This is really not KPOP related, or related to anything we usually post here. It’s just something that got me thinking last night, and I had to share it. My dad was away on a work trip, so I went to sleep with my mom because their room is cooler than mine. During the summer, my room pretty much transforms into an oven.

So these days we have been preparing and helping out for my cousins wedding. We have recently bought clothes for it, and other various things. Not so pricey, yet you can’t say they’re cheap either. Now as we were speaking, my mom suddenly says “Think of all the people that go to sleep feeling hunger”.. and although it’s not really a new phrase for me, it somehow really got me thinking for a very long time. Not “hungry” but “hunger”. She continued, “Yet, we spend so much time and money on these things”….That… is so true. I know we can all nod to this. We take it in through one ear, and pass it out the other, and eventually move on. But even you know what it feels to be hungry, you know the feeling. Just imagine. Would you be able to do it? To that extent?
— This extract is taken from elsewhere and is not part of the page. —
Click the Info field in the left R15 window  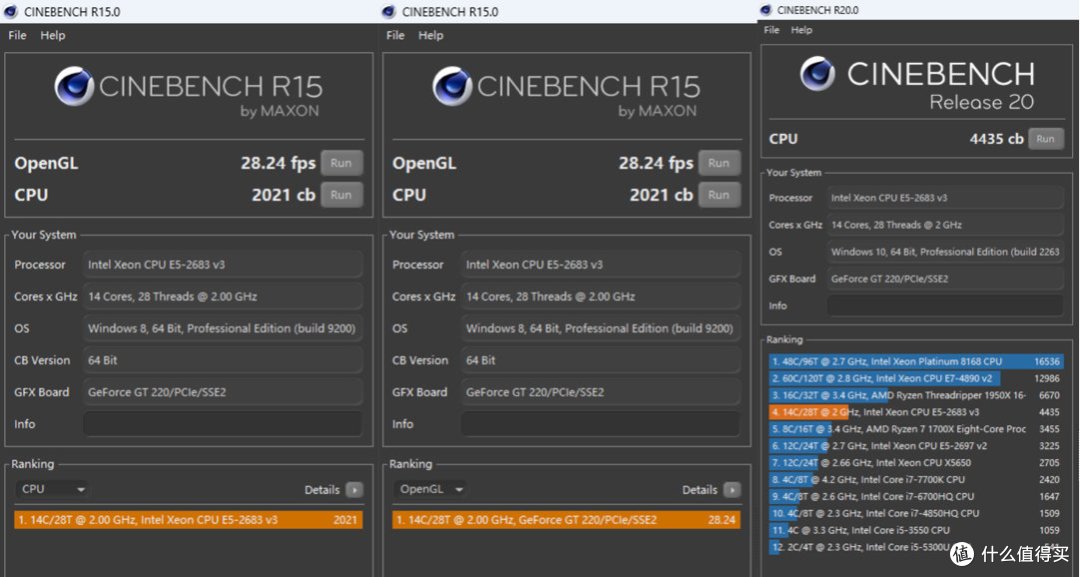[x=222, y=424]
Just because I’m born on the higher end, do I really deserve more? What if I didn’t have anything..

Think about it seriously, and it will really feel very strange. The things we buy cheap here could actually be a lot of money in third world countries. It could be food for days and days. Then what about the pricier things?

Do we really do enough?

When I see those kids from Somalia or from other countries that have been affected by natural disasters, I feel like crap. I remember something my teacher once told me: “The moment we think we have helped enough, is when they need us the most”. When these occurrences happen, and some time passes, we tend to think that “we have helped” and they’re probably ok now. Imagine how many other people are thinking the same? So basically, when everyone thinks this way, and stops doing anything, what will they have? Do you think it’s enough with what they got in the start? Doesn’t that also have an end-date?

Aah.. These things are really nothing new. I just had to get this strange feeling out. Maybe we all can be a bit better at giving to charity, and maybe I reach out to someone out there. We’re good at taking quality for low fees, so we should at least feel a little shame.
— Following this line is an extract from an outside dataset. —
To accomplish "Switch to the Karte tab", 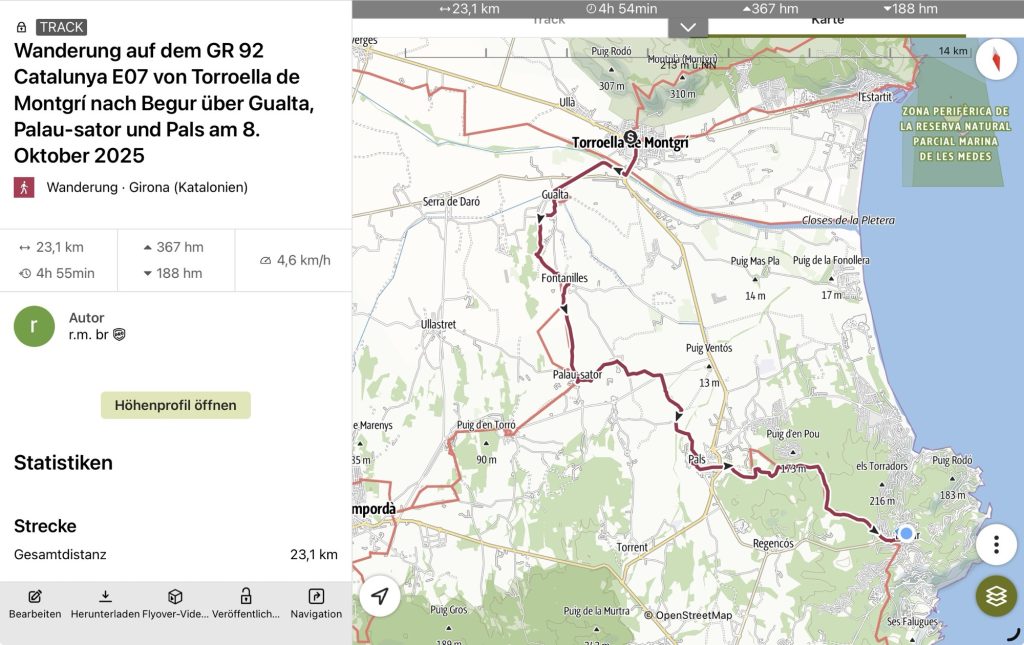I will click(x=827, y=20).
My heart sinks, and I want to disappear from embarrassment. I look at my 1 year old niece, and imagine how much I love her, and how I wouldn’t be able to bear it if she had to go to sleep feeling hunger. Then I think of all the people who actually have to do that…

 

(“Walking through the time of remembrance” by Nell)

Every day is a blessing. If not blissful, learn to make it something others can feel grateful for.
– Soulful Stardust.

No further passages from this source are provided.